Trakya Üniversitesi (TÜ) Tıp Fakültesi Fizyoloji Anabilim Kısmı Lideri Prof. Dr. Levent Öztürk, sıcak ve nemli havaların uyku kalitesini olumsuz etkilediğini söz etti. Gündüz başlayan sıcaklığın gece saatlerine kadar sürdüğüne işaret eden Öztürk, bu durumun uykuya dalmayı zorlaştırdığını lisana getirdi.
Son periyotlarda artan sıcaklık nedeniyle pencereler açık biçimde uyunduğunu bunun da birtakım rahatsızlıklara yol açabildiğini lisana getiren Öztürk, şunları kaydetti:
“Artan sıcaklıkla birlikte özellikleri geceleri 30 derece civarı ortam sıcaklığı oluyor. Yatak odasında klima kullanmayan şahıslar için gece uykuya dalmak bir sorun haline geldi ve pencereleri açıyoruz. Sabaha karşı sıcaklık düştüğü için pencereler açık uyunduğunda bu sefer boyun, omuz ve bel tutulmaları üzere kas spazmına neden olan ağrılı durumlar ortaya çıkabiliyor. Terlemiş olan bedene rüzgarla birlikte giren soğuk hava kas spazmlarına yol açıyor. Sabah kalktığımızda bel, boyun tutulmaları yaşayabiliyoruz. Hayatı kısıtlayan durumlar ortaya çıkıyor.”

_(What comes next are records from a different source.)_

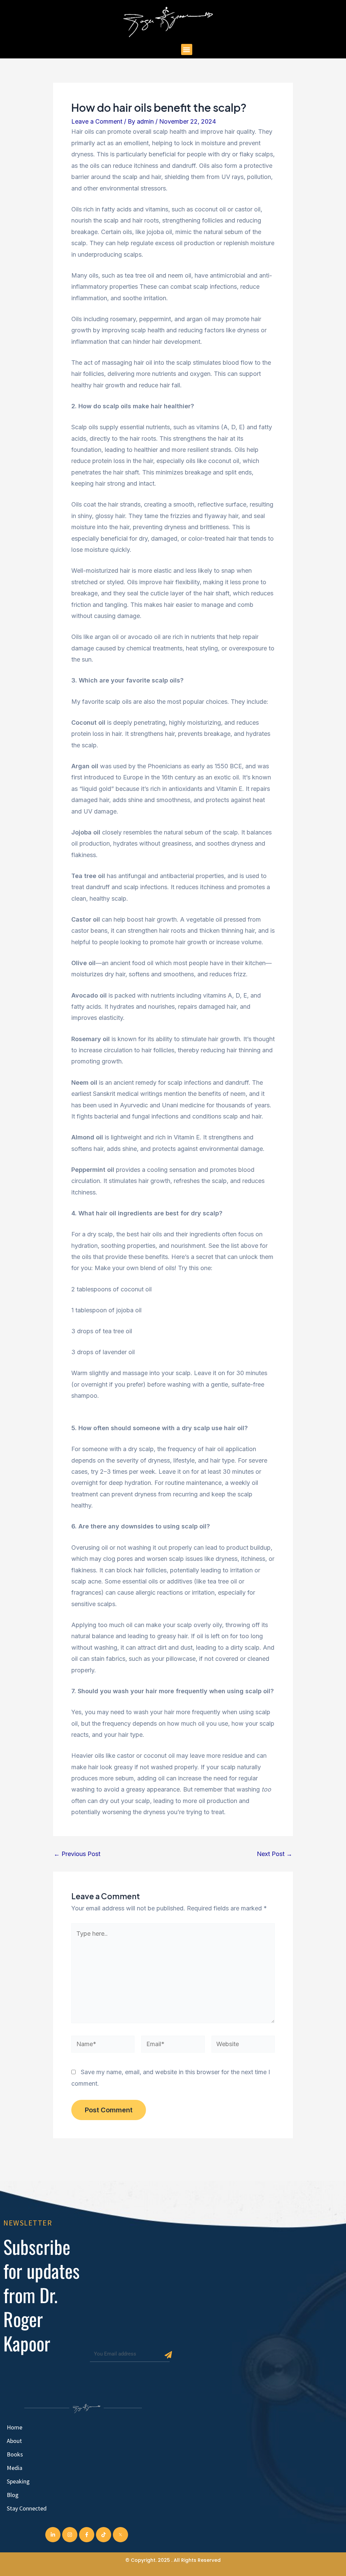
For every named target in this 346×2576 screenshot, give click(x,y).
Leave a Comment (96, 121)
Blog (13, 2495)
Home (14, 2427)
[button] (186, 49)
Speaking (18, 2481)
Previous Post (77, 1854)
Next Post (274, 1854)
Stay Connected (27, 2508)
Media (14, 2468)
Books (15, 2454)
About (14, 2441)
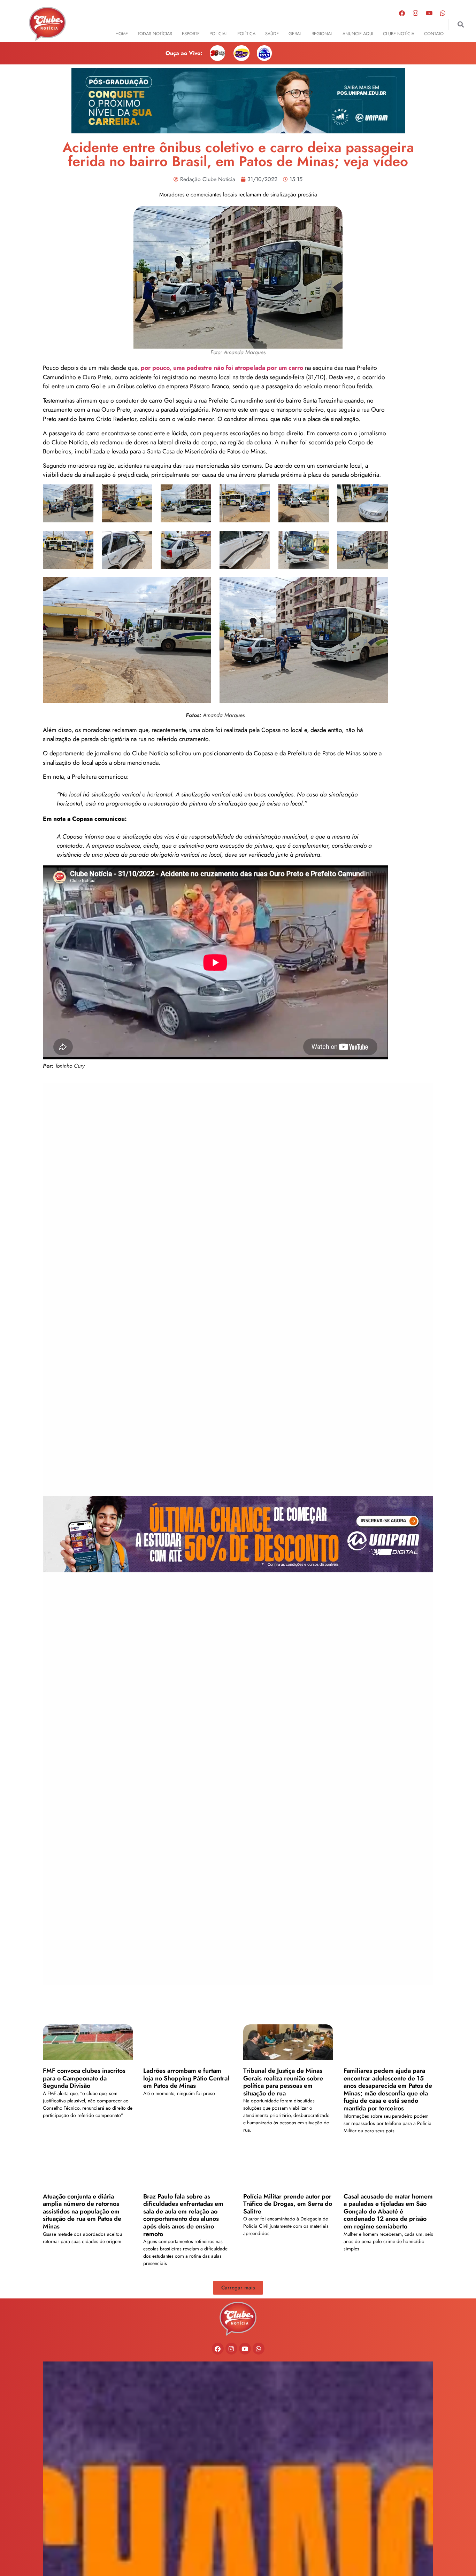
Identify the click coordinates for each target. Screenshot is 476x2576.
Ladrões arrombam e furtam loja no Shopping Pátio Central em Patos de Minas (186, 2078)
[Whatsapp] (442, 13)
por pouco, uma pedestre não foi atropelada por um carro (222, 367)
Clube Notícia (398, 33)
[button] (461, 24)
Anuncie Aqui (358, 33)
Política (246, 33)
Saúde (272, 33)
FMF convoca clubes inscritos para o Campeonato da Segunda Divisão (84, 2078)
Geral (295, 33)
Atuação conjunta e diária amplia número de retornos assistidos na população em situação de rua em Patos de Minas (82, 2211)
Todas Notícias (155, 33)
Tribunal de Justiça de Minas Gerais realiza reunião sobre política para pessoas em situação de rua (283, 2082)
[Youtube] (429, 13)
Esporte (191, 33)
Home (121, 33)
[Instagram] (415, 13)
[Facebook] (402, 13)
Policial (218, 33)
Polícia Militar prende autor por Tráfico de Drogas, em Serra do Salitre (287, 2204)
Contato (434, 33)
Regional (322, 33)
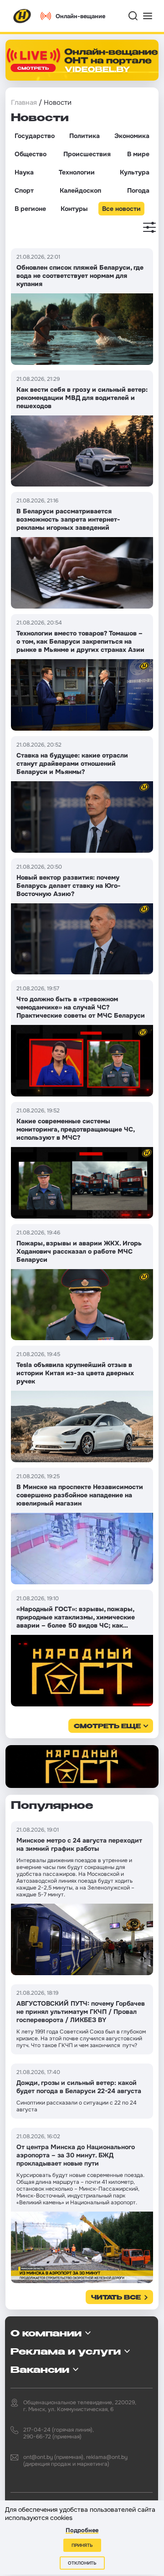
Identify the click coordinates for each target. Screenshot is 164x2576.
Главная (24, 102)
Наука (24, 172)
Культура (134, 172)
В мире (138, 154)
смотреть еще (107, 1727)
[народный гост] (82, 1766)
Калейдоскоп (80, 190)
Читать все (116, 2298)
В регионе (30, 209)
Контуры (74, 209)
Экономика (131, 136)
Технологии (77, 172)
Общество (30, 154)
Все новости (121, 209)
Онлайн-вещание (80, 16)
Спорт (24, 190)
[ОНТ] (22, 16)
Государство (35, 136)
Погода (138, 190)
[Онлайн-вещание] (82, 60)
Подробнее (82, 2530)
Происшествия (87, 154)
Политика (84, 136)
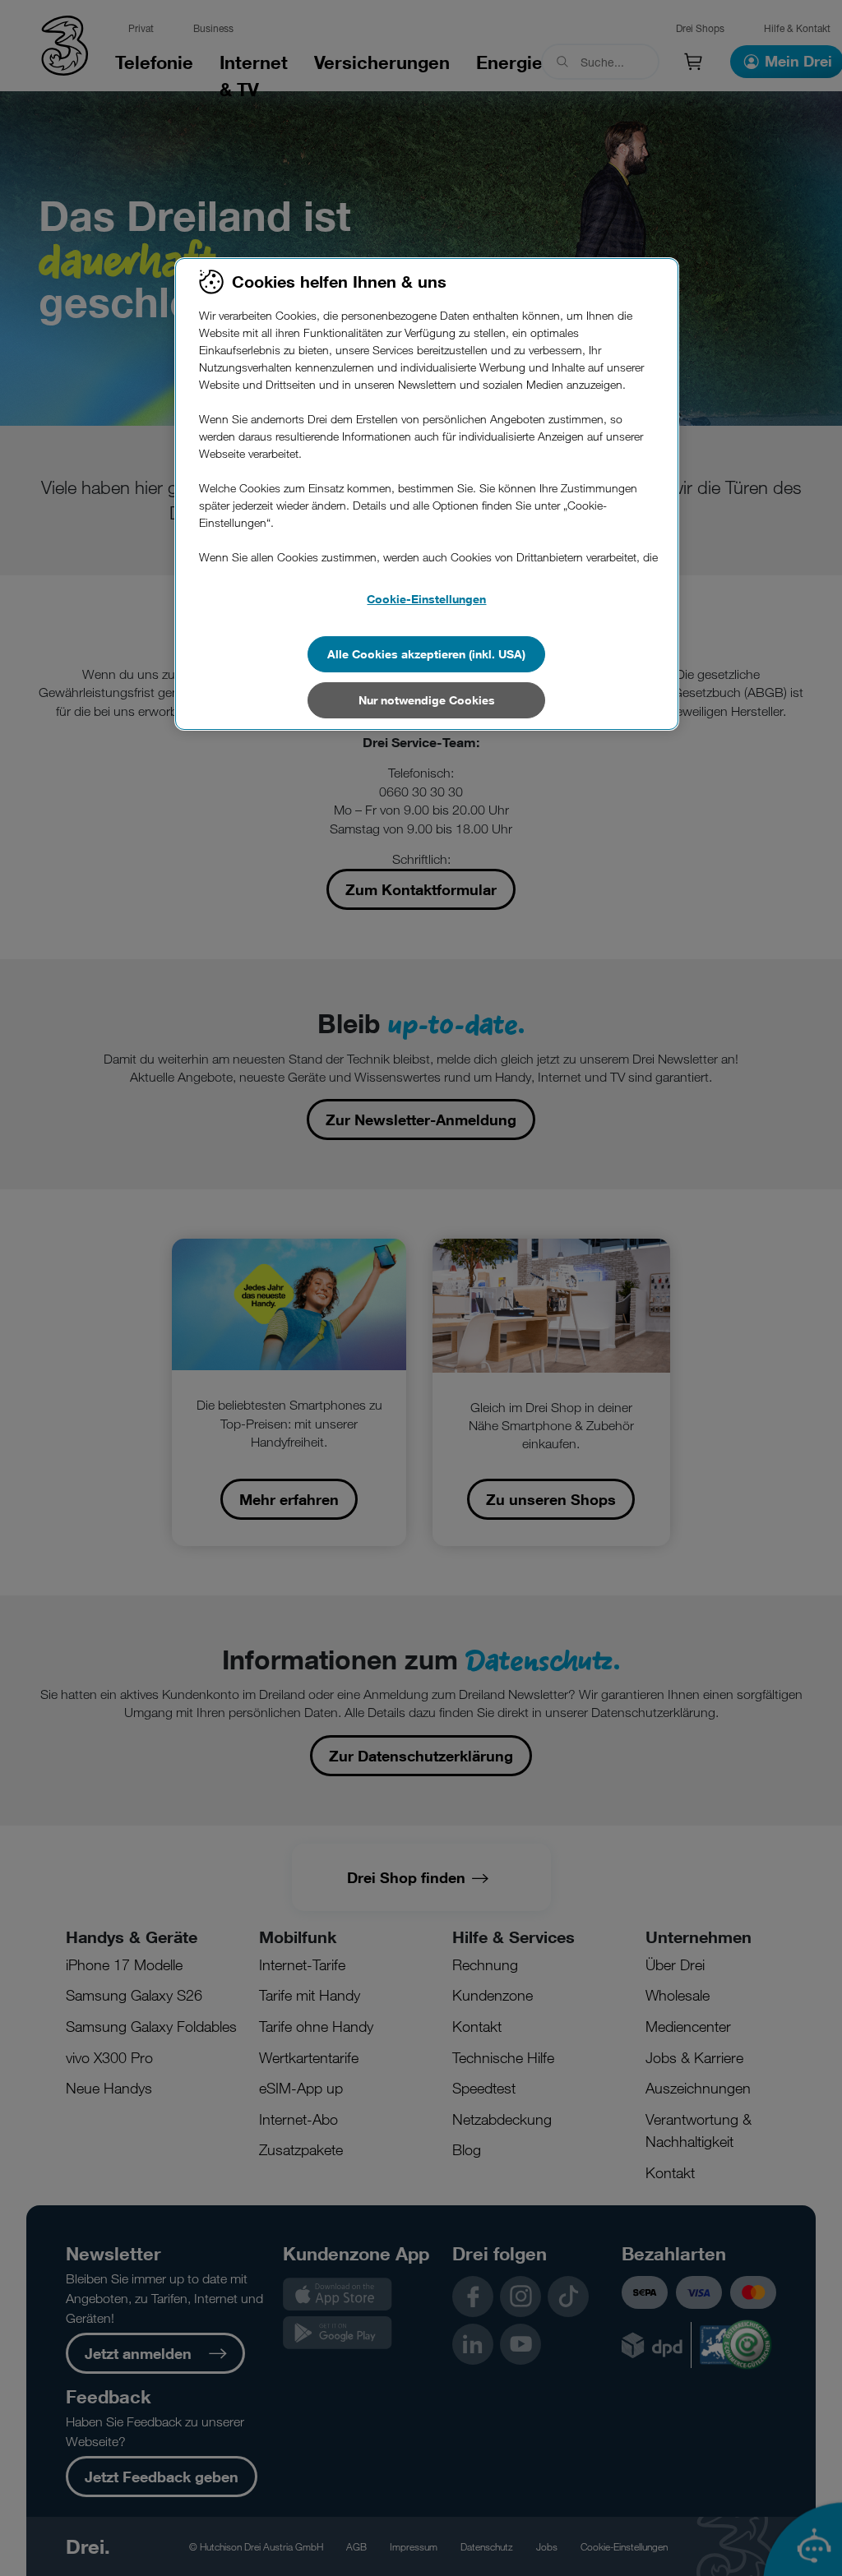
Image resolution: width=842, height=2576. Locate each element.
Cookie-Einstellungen (426, 599)
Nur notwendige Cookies (427, 700)
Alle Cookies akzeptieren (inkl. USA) (426, 654)
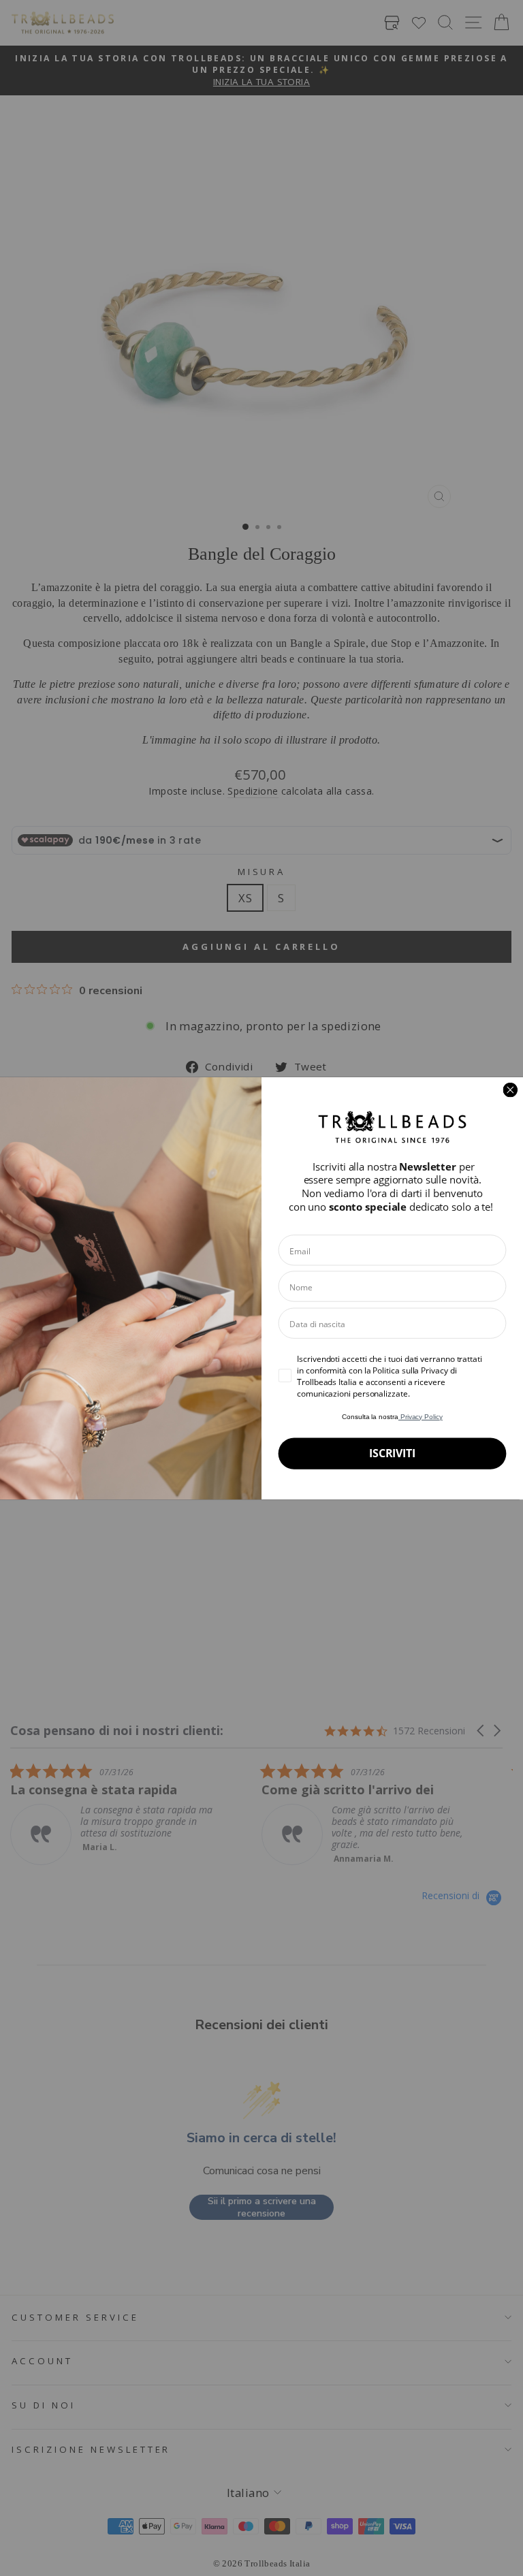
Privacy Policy (420, 1416)
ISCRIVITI (392, 1453)
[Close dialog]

“RAHATLAMAK MÜMKÜN OLABİLECEKTİR”
Uyunacak ortamda sıcaklığın düşürülmesi gerektiğini anlatan Öztürk, şu tekliflerde bulundu:
“Pencereler açık uyumak yerine, şayet odada iklimlendirme yoksa kullandığımız çarşafı plastik bir poşete koyup soğutucu da birkaç dakika soğutmak işe yarayabilir. Boş parfüm ve sprey şişeleri yatmadan evvel soğuk suyla doldurularak yatağın başına konabilir. Sıcak bastığında yüzümüze, dirsek içi, diz ve ayak bileği bölgelerine biraz su sıkarak rahatlamak mümkün olabilecektir. Kendimizi serinletmeliyiz fakat bunu hastalığa davet çıkarmadan yapmamız gerekiyor.”